I have however over decades committed to people and things that I originally thought were a good idea — but which ended up being traumatic experiences or just monumental time wasters.

If I look further into my decision making process of such commitments the one single common denominator was that I didn’t listen to my gut instincts.

As women, we often find ourselves being extra cautious with commitment the older we get because of previous bad experiences and also a clearer vision of what we want.

Being committed requires hard work but committing to the wrong things or people can cost you dearly in your journey to reaching your goals and serious success.

This is a quick checklist to help you through the “commitment” decision making process

1. Does it fit your plan?

Don’t commit to something purely because you like the idea of it, flattered by the opportunity or someone merely asked you to do it. Having a plan/vision for your life and business will help with this.

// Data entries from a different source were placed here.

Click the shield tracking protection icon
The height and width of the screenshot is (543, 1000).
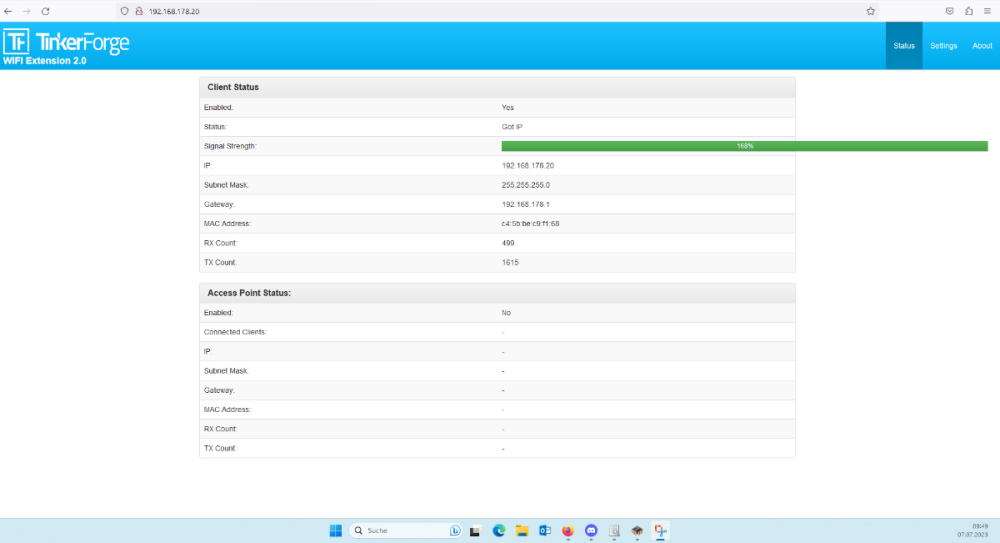[x=124, y=11]
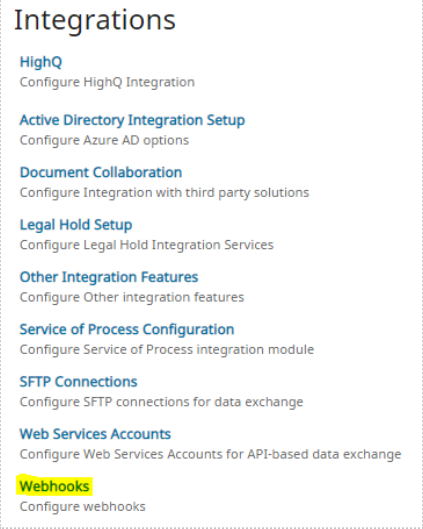Viewport: 423px width, 529px height.
Task: Open Active Directory Integration Setup
Action: [132, 120]
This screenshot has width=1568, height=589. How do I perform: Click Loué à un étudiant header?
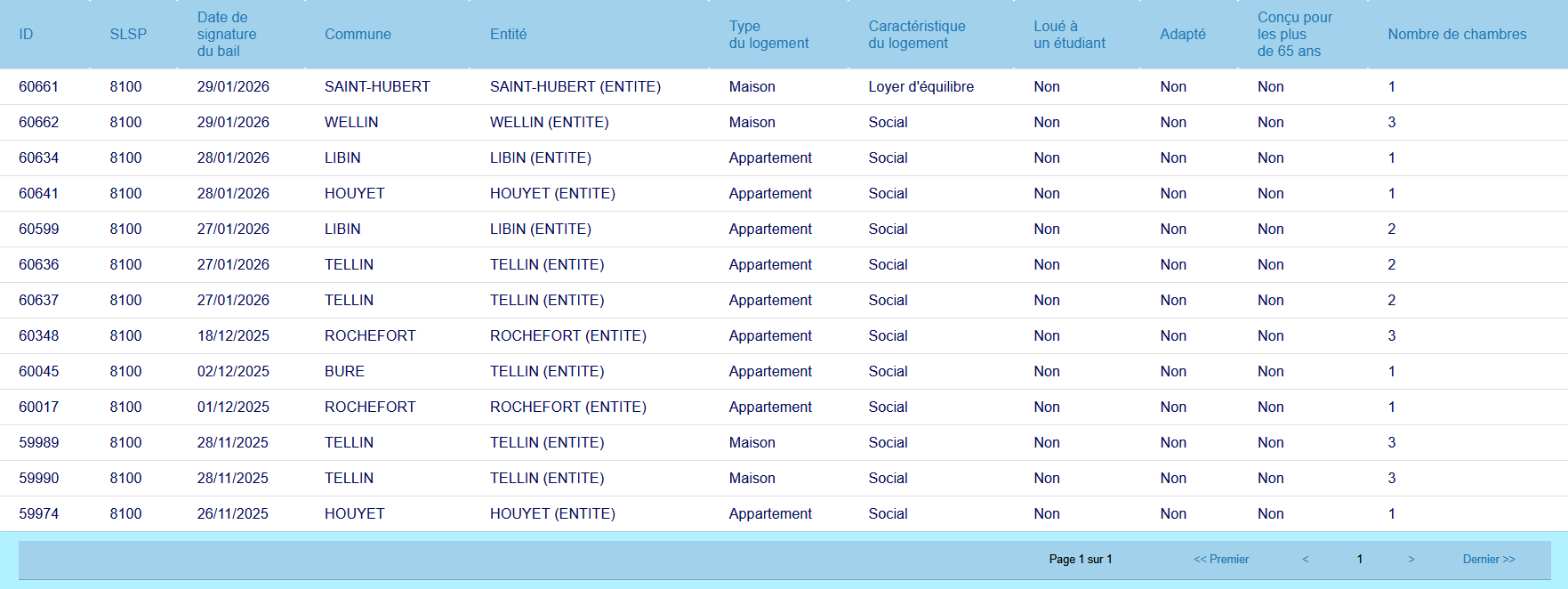(x=1069, y=35)

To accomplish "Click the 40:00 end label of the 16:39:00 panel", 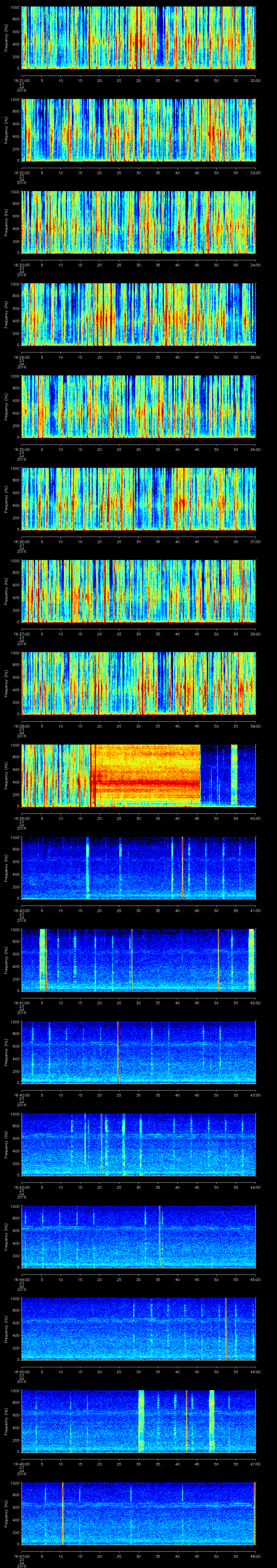I will point(255,818).
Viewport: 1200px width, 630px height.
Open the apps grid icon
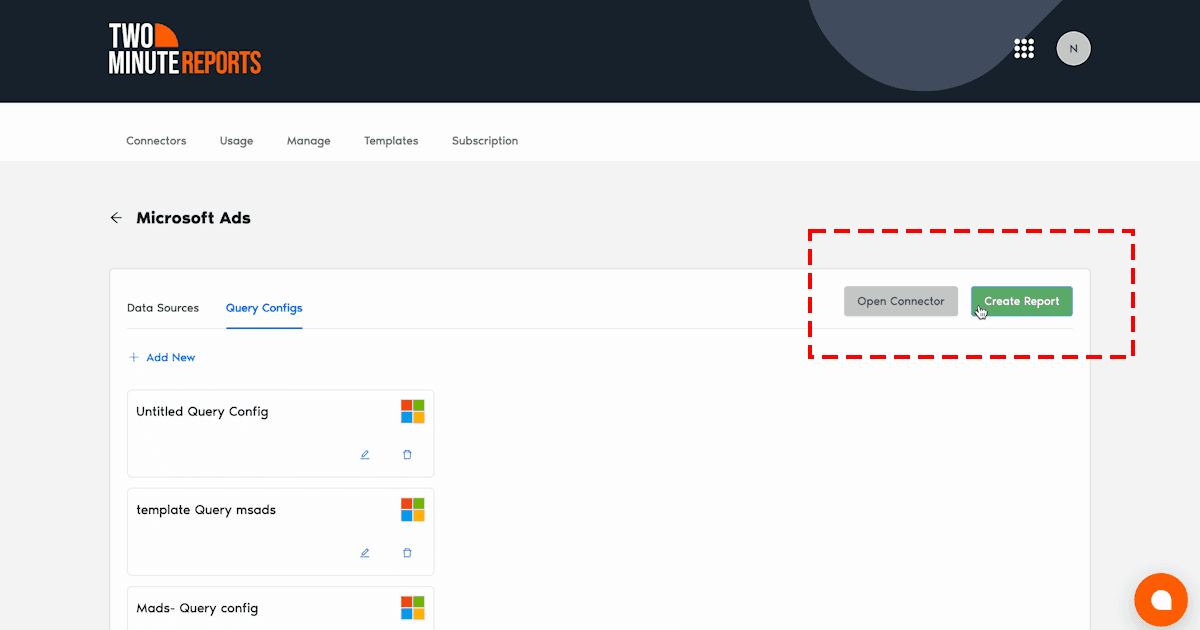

3. Are you being pressured?

Don’t commit to something because you feel obligated (this is hard when it is a friend or family member). If you feel pressured, say you need time to consider the offer or invitation and politely decline if you conclude it is a commitment you should not be committing to.

3. Does it benefit you?

Ask yourself, what is in It for you? Yes you can ask this. There is nothing wrong with wanting a return on your commitment. If it is voluntary for a charity then you need to accept the fact you are doing it expecting no return at all (besides being a decent human).

4. What are the pros and cons

Create a pros and cons list. Be brutally honest with yourself. If you have a trusted friend or colleague, show them as they are usually the ones to pull you up on things we avoid facing.

5. Do you have a Plan B?

If it doesn’t work out, do you have a backup plan or an exit strategy? (aka don’t put all your eggs in one basket). It is important to always have this in place. Either literally or mentally.

There are two methods I use to help make up my mind on top of the above list.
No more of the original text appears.